Reconstruction of adipogenesis in vivo. (A) UMAP visualization of the pseudotemporal trajectory of adipocyte subpopulations. (B) Functional enrichment analysis of Adipocyte1-A, Adipocyte1-B, and Adipocyte2. (C) UMAP representation of RNA velocity across adipocyte subpopulations. (D) UMAP trajectories of adipocyte subpopulations from young and old mice. The left panel depicts young mice, while the right represents old mice. (E) The quantity of Adipocyte1-A, Adipocyte1-B, and Adipocyte2 in 2-month-old and 26-month-old mice. (F) Gene expression trajectories for Acacb, Cidea, and Ghr across adipocyte subpopulations in young and old mice. The plots display individual expression levels within three identified adipocyte subtypes (Adipocyte 1A, Adipocyte 1B, and Adipocyte2) over pseudotime.
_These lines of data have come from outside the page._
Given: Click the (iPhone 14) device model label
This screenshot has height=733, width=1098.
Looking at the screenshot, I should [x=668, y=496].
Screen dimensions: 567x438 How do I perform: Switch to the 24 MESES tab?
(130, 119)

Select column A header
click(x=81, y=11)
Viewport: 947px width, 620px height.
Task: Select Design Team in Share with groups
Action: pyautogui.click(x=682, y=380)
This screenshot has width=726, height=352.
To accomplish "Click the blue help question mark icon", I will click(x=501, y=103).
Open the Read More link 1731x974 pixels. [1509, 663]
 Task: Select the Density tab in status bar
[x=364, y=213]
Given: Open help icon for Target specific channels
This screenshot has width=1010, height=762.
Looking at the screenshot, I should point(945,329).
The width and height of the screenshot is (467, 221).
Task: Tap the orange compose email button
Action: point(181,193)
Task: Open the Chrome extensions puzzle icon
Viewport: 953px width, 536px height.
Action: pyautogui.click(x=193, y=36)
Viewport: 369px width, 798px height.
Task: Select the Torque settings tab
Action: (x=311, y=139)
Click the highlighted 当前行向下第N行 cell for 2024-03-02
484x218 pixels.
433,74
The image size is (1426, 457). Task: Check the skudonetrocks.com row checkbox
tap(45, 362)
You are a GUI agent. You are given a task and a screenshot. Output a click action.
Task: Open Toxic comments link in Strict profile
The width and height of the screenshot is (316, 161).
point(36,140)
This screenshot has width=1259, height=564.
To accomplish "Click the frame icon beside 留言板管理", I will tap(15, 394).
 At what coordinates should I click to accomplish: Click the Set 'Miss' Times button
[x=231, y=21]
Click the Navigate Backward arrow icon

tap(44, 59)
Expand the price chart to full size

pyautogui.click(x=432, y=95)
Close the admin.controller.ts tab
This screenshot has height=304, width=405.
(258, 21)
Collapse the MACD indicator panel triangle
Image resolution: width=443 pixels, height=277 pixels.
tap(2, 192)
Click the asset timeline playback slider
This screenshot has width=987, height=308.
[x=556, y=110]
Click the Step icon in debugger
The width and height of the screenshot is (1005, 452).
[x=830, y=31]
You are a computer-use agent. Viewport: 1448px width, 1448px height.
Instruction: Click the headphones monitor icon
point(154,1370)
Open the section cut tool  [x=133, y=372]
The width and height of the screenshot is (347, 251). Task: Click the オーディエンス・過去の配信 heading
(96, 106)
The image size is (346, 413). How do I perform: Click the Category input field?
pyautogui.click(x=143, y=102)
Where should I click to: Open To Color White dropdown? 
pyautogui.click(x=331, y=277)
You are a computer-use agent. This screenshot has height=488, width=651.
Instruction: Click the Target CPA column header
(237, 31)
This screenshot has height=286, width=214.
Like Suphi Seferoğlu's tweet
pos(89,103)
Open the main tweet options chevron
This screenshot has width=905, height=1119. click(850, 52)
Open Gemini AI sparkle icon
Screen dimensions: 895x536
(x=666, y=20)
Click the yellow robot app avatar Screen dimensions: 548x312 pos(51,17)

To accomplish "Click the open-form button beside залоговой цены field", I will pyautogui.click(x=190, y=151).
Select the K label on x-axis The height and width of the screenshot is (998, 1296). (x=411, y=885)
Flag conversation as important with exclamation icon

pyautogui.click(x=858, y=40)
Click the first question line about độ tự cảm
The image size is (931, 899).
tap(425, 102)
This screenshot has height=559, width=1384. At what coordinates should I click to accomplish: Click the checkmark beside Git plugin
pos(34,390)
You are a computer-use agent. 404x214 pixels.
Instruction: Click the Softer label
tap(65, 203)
Solid lines represent the expression trend for young mice, while dashed lines indicate the trend for old mice.

Figure 8

Investigation of Ligand–receptor (L–R) interactions across subgroups of adipocytes, FAPs, and other cell types in 2-month-old and 26-month-old mice. (A) Chord diagrams displaying intercellular L–R interactions in adipocyte subpopulations and FAPs in young (left) and old (right) mice. Ligands differentially expressed by adipocytes are below the dashed line, while receptors overexpressed in the receiving cells (consisting of both adipocytes and FAPs) are situated above. Communications from adipocytes (L) to FAPs (R) are indicated in green and yellow, with other interactions presented in gray. (B) Bubble charts define normalized interaction scores between adipocytes and FAPs in both young and old states. These interaction scores are determined by the levels of ligand expression in Adipocyte1 and receptor expression within the receiving cells. Columns represent receiving cell types, while rows signify predicted L–R pairs. The color scale denotes interaction strength, with higher scores marking stronger cellular interaction. Green L–R pairs exist only in young mice, whereas red pairs are unique to old mice. (C) Bubble charts define normalized interaction scores between adipocytes and FAPs in both young and old states. These interaction scores are determined by the levels of ligand expression in Adipocyte2 and receptor expression within the receiving cells. (D) Chord diagrams in young (left) and old (right) adipose tissues showing intercellular L–R interactions. Ligands differentially expressed by receiving FAPs are below the dashed line, whereas receptors overexpressed in adipocytes are located above. Communications from FAPs (L) to adipocytes (R) are highlighted, while other interactions are indicated in gray. (E) Bubble charts illustrating the interaction scores between ligands in FAPs and their receptors in adipocyte1. (F) Bubble charts illustrating the interaction scores between ligands in FAPs and their receptors in adipocytes2.